I’ll be up-front and start by telling you what I won’t be teaching in this book: designing to the strengths of each platform. I can’t do that because I can’t teach what I don’t know. I became a developer rather than a designer for a reason, and that’s because when I use Photoshop, the result looks as if I were using the mouse while wearing boxing gloves.
What I will teach is modern coding methods and techniques that you can use to build websites that work across multiple devices or that are tailored to the single device class you’re targeting. (The technologies themselves are all explained in Chapter 1, so I won’t go into detail here.)
As you read this book, keep in mind these two very important points:
The pool of technologies is so vast that I can’t cover it all. I’ll teach you what I consider to be the core techniques and technologies that you need to know to build web projects across the range of devices.
Not everything in this book will end up having widespread adoption—at least not in the form I show in this book. The Web is constantly evolving, and book publishing means taking just a single snapshot of a moment. Some things will change; some will wither and be removed. I’ve tried to mitigate this by covering only technologies that are based on open standards rather than vendor-specific ones and that already have some level of implementation in browsers.
As a web developer, you should do this: Stay informed. Keep up-to-date with the developments in web standards, be curious, be playful, keep on top of it all.
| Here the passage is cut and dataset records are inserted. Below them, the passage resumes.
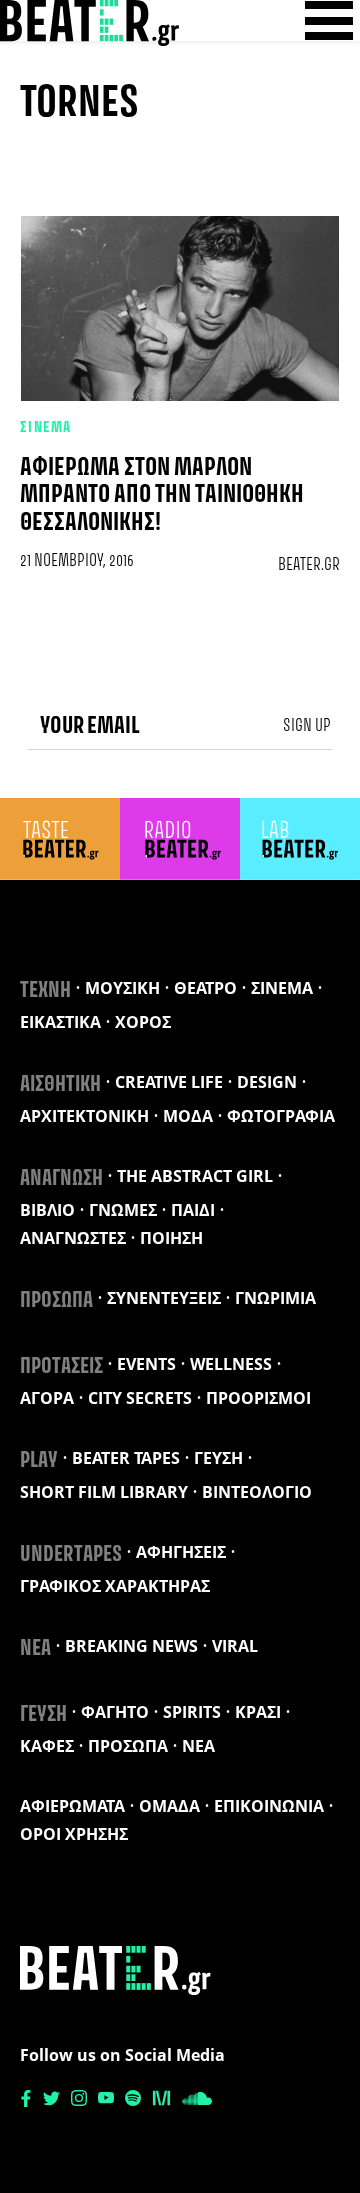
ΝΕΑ (35, 1649)
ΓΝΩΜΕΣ (123, 1210)
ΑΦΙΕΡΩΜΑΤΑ (72, 1806)
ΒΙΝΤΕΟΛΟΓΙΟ (257, 1492)
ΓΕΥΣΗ (218, 1458)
You’re lucky enough to work in an industry based on sharing knowledge, so follow some of the people and websites I mention in this book, find your own sources, get on Twitter, go to local web development community meetups. Stay involved and be active. There’s never been a more exciting time to work in web development, but you’ll need to put in an extra shift to really take advantage of it.
Above all, think of what you build in the greater scheme of things. If you’re building a website, don’t think of “building a site for web and mobile,” think of building a site that works everywhere. Think of how people will use it, what they’ll want from it, and what you as a developer can do to aid them in achieving their goals—not just now but in the future. We’ve seen such a major transformation of the Web in the past five years—who can say where it will be another five years from now.